NEUZA
MACHADO - DO
PENSAMENTO CONTÍNUO À TRANSCENDÊNCIA FORMAL
A
continuidade psíquica, para Bachelard, coloca um problema, já que os
encadeamentos psíquicos geralmente são hipóteses. A vida complexa é composta
por uma pluralidade de durações díspares: ritmos diferentes, durações sólidas e
insólitas em seu encadeamento, com potências desiguais em seus segmentos. A
continuidade psíquica não seria nunca um dado específico e pleno, ao contrário,
comporia sempre uma obra, construída
pela pluralidade de durações, sob o lento ajuste das coisas e dos tempos, sob a
ação do espaço sobre o tempo e a reação do tempo sobre o espaço e, em tal obra,
permaneceria (historicamente) apenas a duração pela razão, tão diferente da
duração pelas coisas.
Para
Bachelard, a duração verdadeira possui várias formas: a ação real do tempo
necessita da riqueza das coincidências, da sintonia dos esforços rítmicos. O
ritmo promove um repouso garantido, possibilita o reencontro com os impulsos
primeiros; seria, no caminho do ser, a noção temporal fundamental. Assim, os
chamados fenômenos da duração seriam construídos com ritmos, ou seja, sistemas
de instantes ou acontecimentos excepcionais, que marcam profundamente a vida
temporal. Esses sistemas de instantes ou acontecimentos excepcionais
sustentariam a regularidade da vida, os aspectos harmoniosos da vida, gerados
por pensamentos estáveis e seguros. Por esta ótica, o repouso, como o quer
Bachelard, seria uma vibração feliz, curando e desembaraçando a alma das
durações malfeitas.
Opondo-se
ao pleno bergsoniano, Bachelard
sustenta a filosofia da negatividade,
provando que uma vida rítmica, sustentada por pensamentos rítmicos e racionais
(observar que Bachelard não está preocupado com o aspecto sentimental ou
passional da questão), desembaraça a alma das falsas permanências,
desorganizando-a temporalmente sob a égide da razão. A filosofia da
negatividade direciona os esforços de dissociação até o tecido temporal e, com
isto, ilude os ritmos malfeitos, aquieta os ritmos forçados, excita os ritmos
langorosos, enfim, busca a síntese do ser no ajustamento do que está por vir,
movimentando a vida sensatamente ritmada pelos sons equilibrados da livre
intelectualidade.
+ + + + + + +
◆ Problema proposto
Segundo o texto de leitura, por que a continuidade psíquica coloca um problema para Bachelard? Explique em uma a três frases.

◆ Material apresentado
+ + + + + + +
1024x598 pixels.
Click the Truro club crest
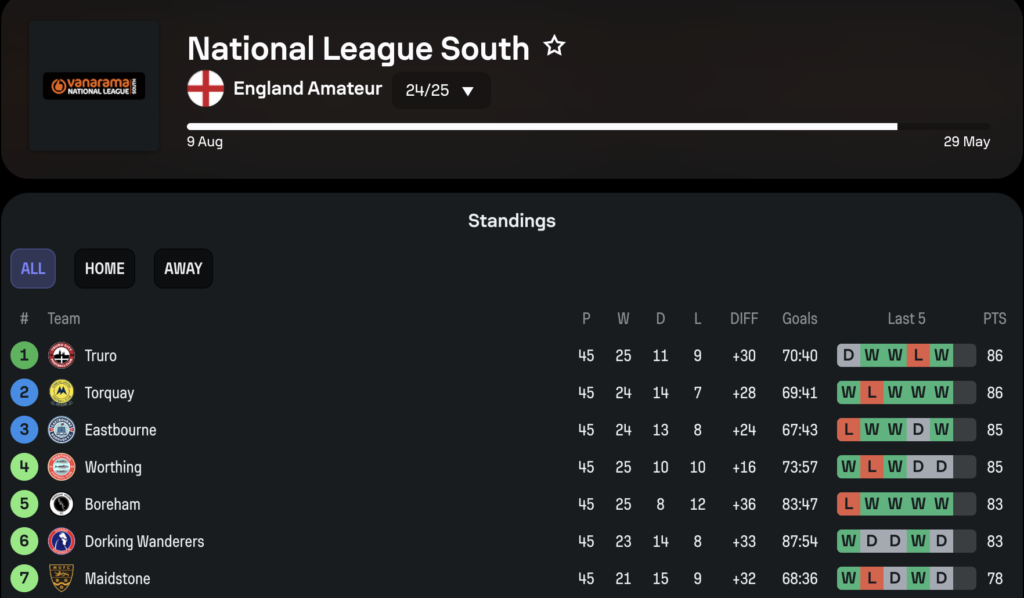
+ + + + + + +
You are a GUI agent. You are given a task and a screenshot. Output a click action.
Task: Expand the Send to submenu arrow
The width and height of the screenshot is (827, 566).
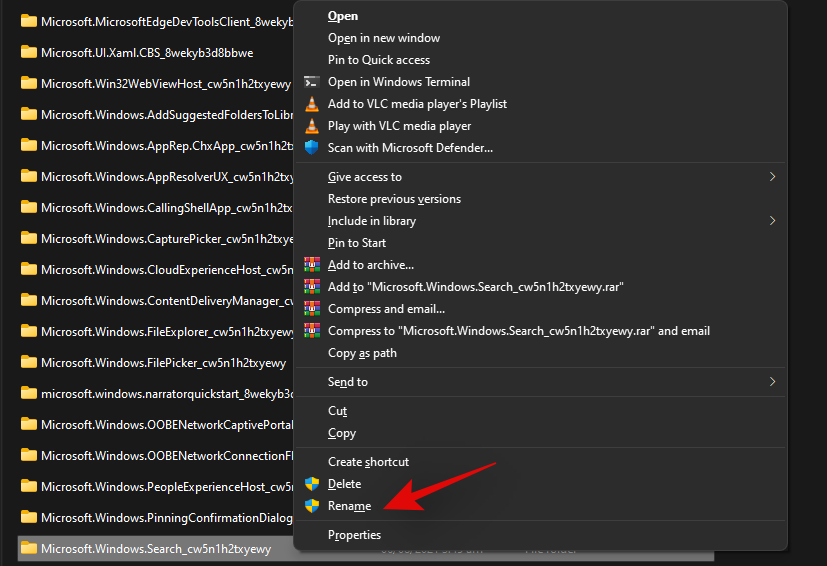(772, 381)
+ + + + + + +
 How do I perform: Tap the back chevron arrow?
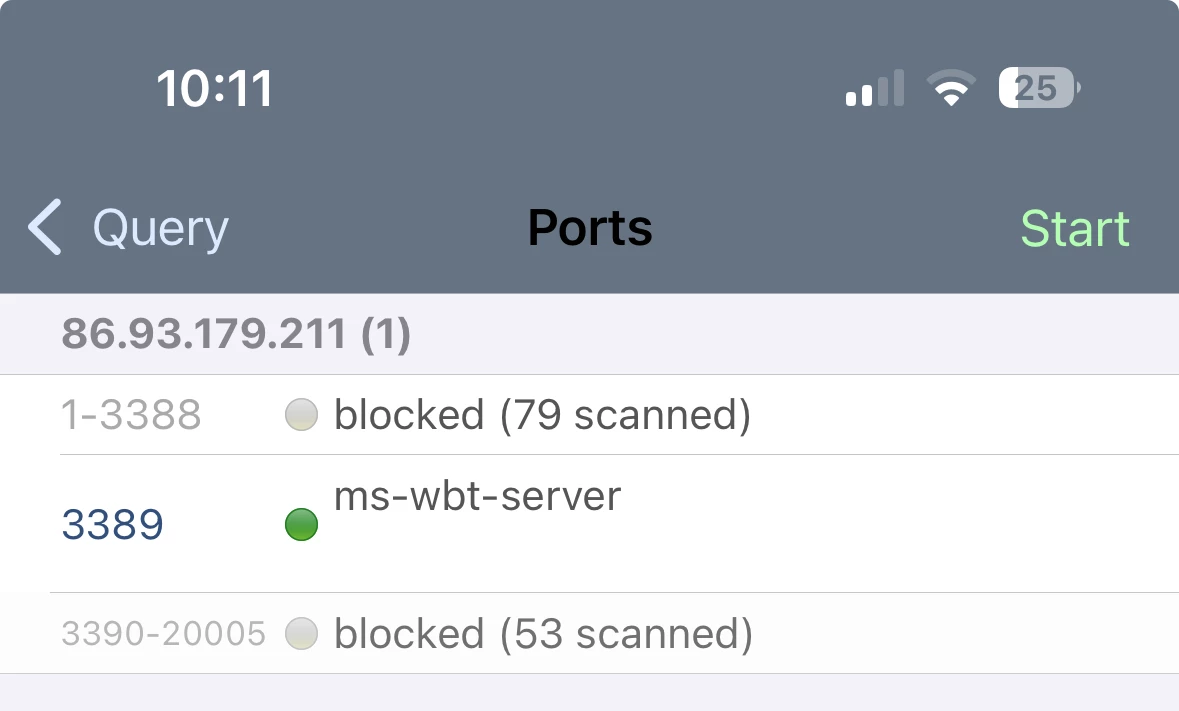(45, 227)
+ + + + + + +
◆ Resultado
Para Bachelard, a continuidade psíquica coloca um problema porque os encadeamentos psíquicos geralmente são hipóteses. Ela não seria nunca um dado específico e pleno. Ao contrário, comporia sempre uma obra construída pela pluralidade de durações.